**Your assignment:**
This exercise calls for printing every record exactly once more.
########
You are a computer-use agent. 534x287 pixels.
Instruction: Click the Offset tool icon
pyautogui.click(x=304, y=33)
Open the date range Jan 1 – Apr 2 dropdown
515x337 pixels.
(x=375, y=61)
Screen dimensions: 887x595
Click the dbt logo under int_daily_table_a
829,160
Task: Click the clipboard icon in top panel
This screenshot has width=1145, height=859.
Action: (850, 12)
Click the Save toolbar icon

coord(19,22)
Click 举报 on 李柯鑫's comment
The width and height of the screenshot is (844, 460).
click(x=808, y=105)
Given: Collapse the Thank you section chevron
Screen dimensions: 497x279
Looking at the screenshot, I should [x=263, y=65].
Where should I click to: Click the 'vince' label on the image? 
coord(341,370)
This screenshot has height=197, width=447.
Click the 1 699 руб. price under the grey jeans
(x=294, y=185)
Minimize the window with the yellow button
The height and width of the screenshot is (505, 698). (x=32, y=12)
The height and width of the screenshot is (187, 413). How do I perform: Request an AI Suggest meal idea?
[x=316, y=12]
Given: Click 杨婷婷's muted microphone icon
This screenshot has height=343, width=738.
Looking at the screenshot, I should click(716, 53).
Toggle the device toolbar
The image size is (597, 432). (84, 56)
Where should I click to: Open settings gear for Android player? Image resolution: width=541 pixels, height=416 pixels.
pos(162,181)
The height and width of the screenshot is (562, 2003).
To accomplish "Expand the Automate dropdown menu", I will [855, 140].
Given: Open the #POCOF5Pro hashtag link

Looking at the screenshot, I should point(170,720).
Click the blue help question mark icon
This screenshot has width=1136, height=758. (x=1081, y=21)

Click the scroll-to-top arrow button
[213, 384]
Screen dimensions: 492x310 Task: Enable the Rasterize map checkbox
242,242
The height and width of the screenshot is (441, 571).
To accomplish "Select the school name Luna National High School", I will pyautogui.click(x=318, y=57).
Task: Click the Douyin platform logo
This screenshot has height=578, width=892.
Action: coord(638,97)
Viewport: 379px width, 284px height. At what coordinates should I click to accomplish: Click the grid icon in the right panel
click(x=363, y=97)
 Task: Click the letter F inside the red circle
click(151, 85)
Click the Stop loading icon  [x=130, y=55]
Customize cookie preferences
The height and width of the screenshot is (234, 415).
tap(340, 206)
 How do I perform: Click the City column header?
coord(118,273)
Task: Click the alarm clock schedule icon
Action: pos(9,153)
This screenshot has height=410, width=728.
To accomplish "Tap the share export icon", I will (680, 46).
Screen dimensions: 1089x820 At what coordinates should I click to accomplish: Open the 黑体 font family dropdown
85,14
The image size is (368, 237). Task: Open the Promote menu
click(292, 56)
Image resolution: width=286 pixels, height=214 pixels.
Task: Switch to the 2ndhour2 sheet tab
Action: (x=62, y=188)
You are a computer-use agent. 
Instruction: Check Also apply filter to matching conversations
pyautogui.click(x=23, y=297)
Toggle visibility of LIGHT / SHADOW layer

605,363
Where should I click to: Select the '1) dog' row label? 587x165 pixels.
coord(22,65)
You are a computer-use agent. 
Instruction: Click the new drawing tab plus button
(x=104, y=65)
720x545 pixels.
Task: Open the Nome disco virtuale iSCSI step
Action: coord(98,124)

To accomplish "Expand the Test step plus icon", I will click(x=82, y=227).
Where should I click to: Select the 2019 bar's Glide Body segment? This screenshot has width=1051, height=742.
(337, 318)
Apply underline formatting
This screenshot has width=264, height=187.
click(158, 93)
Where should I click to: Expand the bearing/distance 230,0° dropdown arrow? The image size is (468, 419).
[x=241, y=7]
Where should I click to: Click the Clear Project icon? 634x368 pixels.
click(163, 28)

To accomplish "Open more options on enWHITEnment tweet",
########
**Answer box:**
You are a computer-use agent. 534x287 pixels.
Instruction: Click the Offset tool icon
pyautogui.click(x=304, y=33)
Open the date range Jan 1 – Apr 2 dropdown
515x337 pixels.
(x=375, y=61)
Screen dimensions: 887x595
Click the dbt logo under int_daily_table_a
829,160
Task: Click the clipboard icon in top panel
This screenshot has width=1145, height=859.
Action: (850, 12)
Click the Save toolbar icon

coord(19,22)
Click 举报 on 李柯鑫's comment
The width and height of the screenshot is (844, 460).
click(x=808, y=105)
Given: Collapse the Thank you section chevron
Screen dimensions: 497x279
Looking at the screenshot, I should [x=263, y=65].
Where should I click to: Click the 'vince' label on the image? 
coord(341,370)
This screenshot has height=197, width=447.
Click the 1 699 руб. price under the grey jeans
(x=294, y=185)
Minimize the window with the yellow button
The height and width of the screenshot is (505, 698). (x=32, y=12)
The height and width of the screenshot is (187, 413). How do I perform: Request an AI Suggest meal idea?
[x=316, y=12]
Given: Click 杨婷婷's muted microphone icon
This screenshot has height=343, width=738.
Looking at the screenshot, I should click(716, 53).
Toggle the device toolbar
The image size is (597, 432). (84, 56)
Where should I click to: Open settings gear for Android player? Image resolution: width=541 pixels, height=416 pixels.
pos(162,181)
The height and width of the screenshot is (562, 2003).
To accomplish "Expand the Automate dropdown menu", I will [855, 140].
Given: Open the #POCOF5Pro hashtag link

Looking at the screenshot, I should point(170,720).
Click the blue help question mark icon
This screenshot has width=1136, height=758. (x=1081, y=21)

Click the scroll-to-top arrow button
[213, 384]
Screen dimensions: 492x310 Task: Enable the Rasterize map checkbox
242,242
The height and width of the screenshot is (441, 571).
To accomplish "Select the school name Luna National High School", I will pyautogui.click(x=318, y=57).
Task: Click the Douyin platform logo
This screenshot has height=578, width=892.
Action: coord(638,97)
Viewport: 379px width, 284px height. At what coordinates should I click to accomplish: Click the grid icon in the right panel
click(x=363, y=97)
 Task: Click the letter F inside the red circle
click(151, 85)
Click the Stop loading icon  [x=130, y=55]
Customize cookie preferences
The height and width of the screenshot is (234, 415).
tap(340, 206)
 How do I perform: Click the City column header?
coord(118,273)
Task: Click the alarm clock schedule icon
Action: pos(9,153)
This screenshot has height=410, width=728.
To accomplish "Tap the share export icon", I will (680, 46).
Screen dimensions: 1089x820 At what coordinates should I click to accomplish: Open the 黑体 font family dropdown
85,14
The image size is (368, 237). Task: Open the Promote menu
click(292, 56)
Image resolution: width=286 pixels, height=214 pixels.
Task: Switch to the 2ndhour2 sheet tab
Action: (x=62, y=188)
You are a computer-use agent. 
Instruction: Check Also apply filter to matching conversations
pyautogui.click(x=23, y=297)
Toggle visibility of LIGHT / SHADOW layer

605,363
Where should I click to: Select the '1) dog' row label? 587x165 pixels.
coord(22,65)
You are a computer-use agent. 
Instruction: Click the new drawing tab plus button
(x=104, y=65)
720x545 pixels.
Task: Open the Nome disco virtuale iSCSI step
Action: coord(98,124)

To accomplish "Expand the Test step plus icon", I will click(x=82, y=227).
Where should I click to: Select the 2019 bar's Glide Body segment? This screenshot has width=1051, height=742.
(337, 318)
Apply underline formatting
This screenshot has width=264, height=187.
click(158, 93)
Where should I click to: Expand the bearing/distance 230,0° dropdown arrow? The image size is (468, 419).
[x=241, y=7]
Where should I click to: Click the Clear Project icon? 634x368 pixels.
click(163, 28)

To accomplish "Open more options on enWHITEnment tweet",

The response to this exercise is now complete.